For advanced users different cycles are possible but I will not elaborate on it because you already know what you are doing.

Can I add any PH/ PS to my cycle ?

No, Havoc/Epistane is already strong enough alone. If you want to add something absolutely consider this :

Avoid all 17 aa methyl PS like superdrol, M1T, Halodrol, DMT???

Check for 4ad (The real one) (600-900 mg oral) or DHEA (100-200 mg)

Here is a comment from Dr.D about the use of DHEA :

Quote:
Originally Posted by Phat Daddy  
Yeah, it's a solid approach. The only issue I can see is possible excess androgeny. 200mg DHEA/day is amazingly androgenic to me. It makes my skin break out more that 600mg of TE/wk would. Epi has a fairly potent androgenic effect too so stacking the two would boost gains but may cause acne or mild headaches or that sort of thing. Or maybe not, it would be a worth a try and you could adjust the doses of each if you developed sides.


----------



## bresa63 (May 23, 2007)

*Hemaguno*

Nordic,

I thought I was confused but, now I really confused... #1 I know its not a fatburner if I gave that impression did not mean too.  I looking to get a little more out of my workouts, get leaner muscle, little more stamina, but, not gain a ton of weight, getting older and not really looking for mass for bodybuilding. #2gym rep recommended but, he is not a trainer, everything I have read sounds like this is a good option but, just wanting some advice for use (maybe I should just as the trainer at gym I just stumbled onto this site and thought I would see what all is recommended by other as well).  #3 I have not idea why your second post labeled #3 in this thread is on here..very confusing none of this has to do with me Gyno etc....

Thanx


----------



## NordicNacho (May 23, 2007)

has the compound that is in the 3rd post


Per Tablet: 2a,3a-epithio-17a-methyletioallocholanol 0.0125g (12.5mg)

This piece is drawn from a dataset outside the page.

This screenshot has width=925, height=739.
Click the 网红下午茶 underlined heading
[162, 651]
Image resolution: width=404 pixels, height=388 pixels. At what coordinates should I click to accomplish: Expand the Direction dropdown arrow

https://www.tiptopsupplements.com/ProductDetails.asp?ProductCode=SpectraForceResearchHEMAGUNO

it can cause gyno if you don't run a pc and most people use it to bulk not to get cut up.  The guy who told you to take it is a idiot.

don't believe me just google it see what you find


----------



## MCx2 (May 23, 2007)

bresa63 said:


> Nordic,
> 
> I thought I was confused but, now I really confused... #1 I know its not a fatburner if I gave that impression did not mean too.  I looking to get a little more out of my workouts, get leaner muscle, little more stamina, but, not gain a ton of weight, getting older and not really looking for mass for bodybuilding. #2gym rep recommended but, he is not a trainer, everything I have read sounds like this is a good option but, just wanting some advice for use (maybe I should just as the trainer at gym I just stumbled onto this site and thought I would see what all is recommended by other as well).  #3 I have not idea why your second post labeled #3 in this thread is on here..very confusing none of this has to do with me Gyno etc....
> 
> Thanx



What he is saying is Hemaguno is basically an oral steroid and should be treated as such.


----------